Los nuevos tiempos parecen que vienen cargados siempre de nuevas crisis, añejadas de otras viejas y bien conocidas. Las fórmulas para enfrentarlas, suelen ser remozadas por un nuevo bagaje lingüístico, nuevas categorías para comprenderlos, y nuevas especialidades para tratarlos. Hoy, las grandes crisis exteriores al ser humano, empiezan a ser socialmente opacadas por las grandes crisis interiores del individuo: en medio de crisis sociales, hay fracturas internas, espirituales, emocionales, psicológicas, que parecen replegar al individuo para priorizar el pensar en la crisis interna aun así afuera el mundo se derrumbe.
Las nuevas modalidades de existencia en las ciudades que empiezan a tener ritmo metropolitano, o que aspiran a tenerlo, empujan a un aislamiento progresivo. En los trabajos ya nadie conversa, en los espacios de atención todo se vuelve rutinario, a los cafés los hace la cafetera, y la comunicación se virtualiza. Los rostros se desvanecen, y el contacto se reemplaza.

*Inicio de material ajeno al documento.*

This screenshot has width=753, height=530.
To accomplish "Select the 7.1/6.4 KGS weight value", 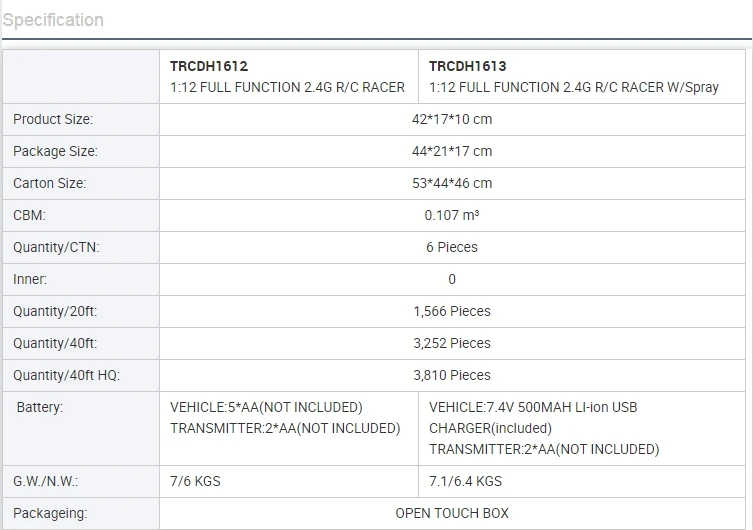I will tap(465, 481).
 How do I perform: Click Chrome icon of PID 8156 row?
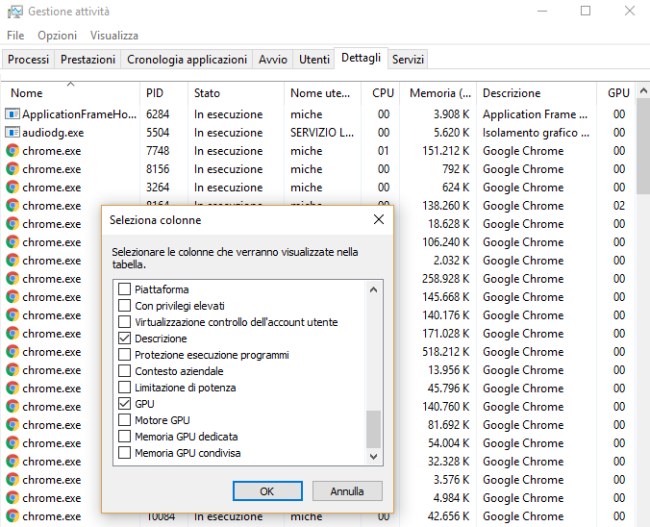(12, 169)
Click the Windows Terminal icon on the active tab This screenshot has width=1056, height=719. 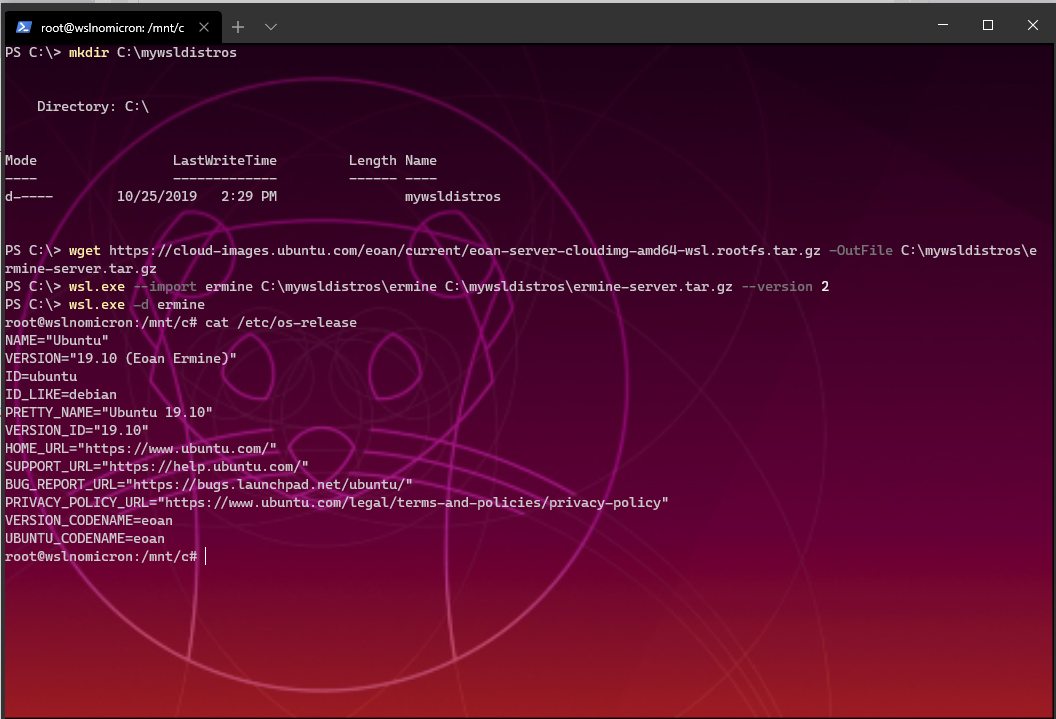[22, 27]
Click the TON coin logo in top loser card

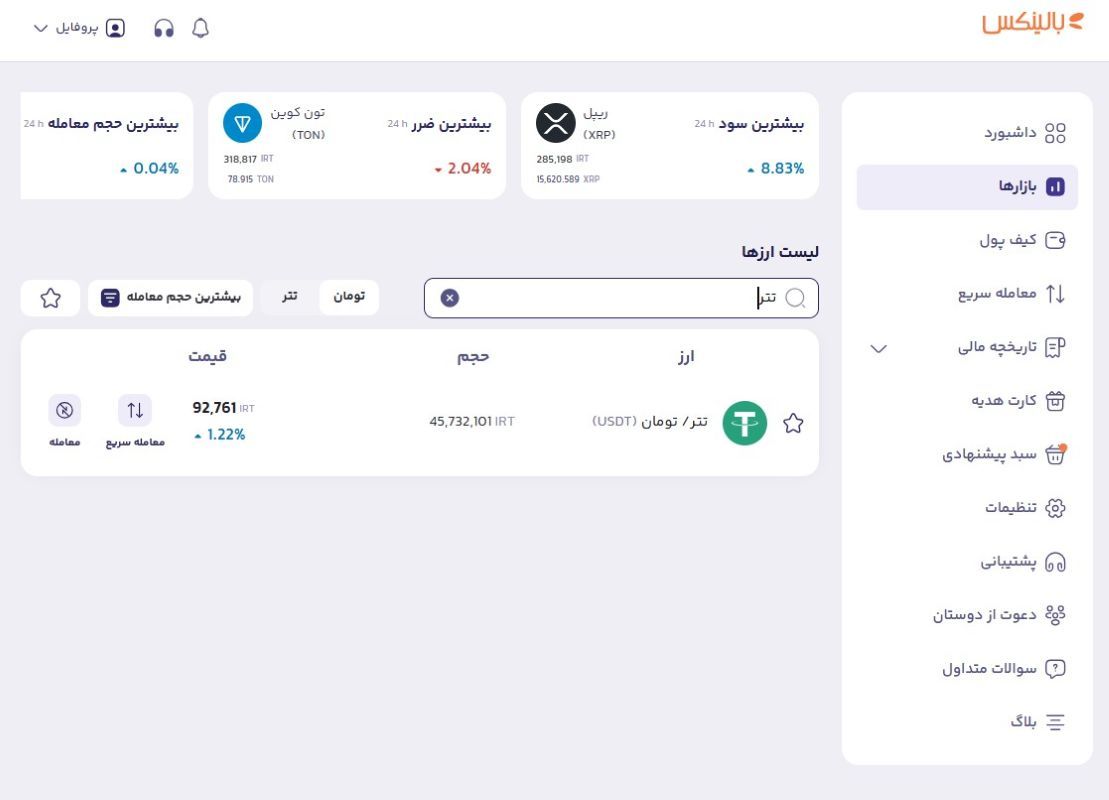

Por la individualización de las formas de existencia cotidiana -sumada a la pérdida de comunidades urbanas elementales: barrios, organizaciones, clubes, jorgas, etc.- es que los problemas colectivos y sociales, dejan de ser el foco de atención de los ciudadanos, que tienen cada vez menos tiempo de mirar las noticias o de procesarlas, o de pensar en la política y analizarla. La frivolidad con que se enfrenta a lo común desde lo personal, va destejiendo la vieja red de interrelaciones que construyó el mundo que nos ha sostenido hasta hoy. Por eso, hay que seguir mirando hacia afuera, con más atención y cuidado. Afuera, quizá, se pueden encontrar mejores respuestas a los problemas internos que a casi todos ahogan en los nuevos tiempos.